** Begin TEXT SECTION **

When I was a Security Policeman in the Air Force I was on the marksmanship team. I made it to the World Wide Championships and one day as we were practicing with the M-16’s at 100 yards I had holes all over my target. Well, i knew I was a better shot than that so i started to aim at the head instead of the ten ring. Sure enough, upon checking my target I had a nice tight group in the forehead and many other scattered all over. I looked over to my buddies and they started to laugh. They were both shooting at my target to mess with me.

I beat ‘em both in the matches with both the M-16 and .38. Ha, I got the last laugh. It was a heck of a good time though.


----------



## PanaDP (Jul 20, 2007)

That's a bit like when my Dad and I were testing loads in his blackhawk. We were shooting at 25 yards and we retrieved the target one of the times and it had a dozen big .45 holes and a whole bunch of tiny holes. We were next to a guy shooting .22s with his two boys. We took notes and gave him the target. He said he was relieved because he thought they weren't even hitting the paper most of the time.


----------



## txpete (Nov 29, 2006)

years ago at the range at ft hood they had a steel ram at 800 meters.one day I was shooting with some friends with scoped 30-06 rifles and they wanted to try out the ram.well after miss after miss I asked to try out my rifle.I set up on the bags with my K98K 8mm set the rear sight on 800 meters and sqeesed off a shot....bang....clang.I put the rifle up:anim_lol::anim_lol: luckiest shot I ever made.
pete


----------

** End TEXT SECTION **
** Begin DATASET CONTENT **

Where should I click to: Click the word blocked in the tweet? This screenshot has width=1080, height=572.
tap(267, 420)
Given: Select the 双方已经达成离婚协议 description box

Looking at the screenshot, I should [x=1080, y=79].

** End DATASET CONTENT **

→ **WORK TO DO**
List each distinct shooting distance given in the range stories, and say what was happening at that distance.

→ **COMPLETED TASK**
- 100 yards: marksmanship team practice with M-16s.
- 25 yards: testing loads in a blackhawk.
- 800 meters: shooting at a steel ram at the Ft Hood range.